→ **Source data**
--*--

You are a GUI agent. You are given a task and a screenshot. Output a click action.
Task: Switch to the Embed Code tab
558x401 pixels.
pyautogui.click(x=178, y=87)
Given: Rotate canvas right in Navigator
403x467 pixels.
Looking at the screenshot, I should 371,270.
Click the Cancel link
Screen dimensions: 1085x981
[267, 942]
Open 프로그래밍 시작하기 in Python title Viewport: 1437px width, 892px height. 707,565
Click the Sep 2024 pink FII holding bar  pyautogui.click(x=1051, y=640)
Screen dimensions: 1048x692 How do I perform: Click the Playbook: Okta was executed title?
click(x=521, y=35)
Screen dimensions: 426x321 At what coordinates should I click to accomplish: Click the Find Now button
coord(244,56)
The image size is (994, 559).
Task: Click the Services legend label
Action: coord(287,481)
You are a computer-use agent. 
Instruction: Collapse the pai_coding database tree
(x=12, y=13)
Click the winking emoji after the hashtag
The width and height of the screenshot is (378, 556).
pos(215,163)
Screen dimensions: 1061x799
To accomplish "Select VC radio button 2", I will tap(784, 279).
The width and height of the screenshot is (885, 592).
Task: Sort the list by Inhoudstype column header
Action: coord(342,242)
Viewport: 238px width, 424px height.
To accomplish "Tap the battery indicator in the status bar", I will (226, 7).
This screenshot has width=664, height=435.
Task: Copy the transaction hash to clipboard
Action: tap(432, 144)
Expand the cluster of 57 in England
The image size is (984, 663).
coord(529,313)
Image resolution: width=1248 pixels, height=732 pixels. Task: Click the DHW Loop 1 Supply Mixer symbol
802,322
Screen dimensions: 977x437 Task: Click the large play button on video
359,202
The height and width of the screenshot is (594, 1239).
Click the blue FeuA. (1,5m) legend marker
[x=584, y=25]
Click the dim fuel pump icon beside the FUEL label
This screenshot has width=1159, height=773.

--*--

→ **Description of the task**
Each line of the material should be duplicated exactly, please.

→ **Answer below**
You are a GUI agent. You are given a task and a screenshot. Output a click action.
Task: Switch to the Embed Code tab
558x401 pixels.
pyautogui.click(x=178, y=87)
Given: Rotate canvas right in Navigator
403x467 pixels.
Looking at the screenshot, I should 371,270.
Click the Cancel link
Screen dimensions: 1085x981
[267, 942]
Open 프로그래밍 시작하기 in Python title Viewport: 1437px width, 892px height. 707,565
Click the Sep 2024 pink FII holding bar  pyautogui.click(x=1051, y=640)
Screen dimensions: 1048x692 How do I perform: Click the Playbook: Okta was executed title?
click(x=521, y=35)
Screen dimensions: 426x321 At what coordinates should I click to accomplish: Click the Find Now button
coord(244,56)
The image size is (994, 559).
Task: Click the Services legend label
Action: coord(287,481)
You are a computer-use agent. 
Instruction: Collapse the pai_coding database tree
(x=12, y=13)
Click the winking emoji after the hashtag
The width and height of the screenshot is (378, 556).
pos(215,163)
Screen dimensions: 1061x799
To accomplish "Select VC radio button 2", I will tap(784, 279).
The width and height of the screenshot is (885, 592).
Task: Sort the list by Inhoudstype column header
Action: coord(342,242)
Viewport: 238px width, 424px height.
To accomplish "Tap the battery indicator in the status bar", I will (226, 7).
This screenshot has width=664, height=435.
Task: Copy the transaction hash to clipboard
Action: tap(432, 144)
Expand the cluster of 57 in England
The image size is (984, 663).
coord(529,313)
Image resolution: width=1248 pixels, height=732 pixels. Task: Click the DHW Loop 1 Supply Mixer symbol
802,322
Screen dimensions: 977x437 Task: Click the large play button on video
359,202
The height and width of the screenshot is (594, 1239).
Click the blue FeuA. (1,5m) legend marker
[x=584, y=25]
Click the dim fuel pump icon beside the FUEL label
This screenshot has width=1159, height=773.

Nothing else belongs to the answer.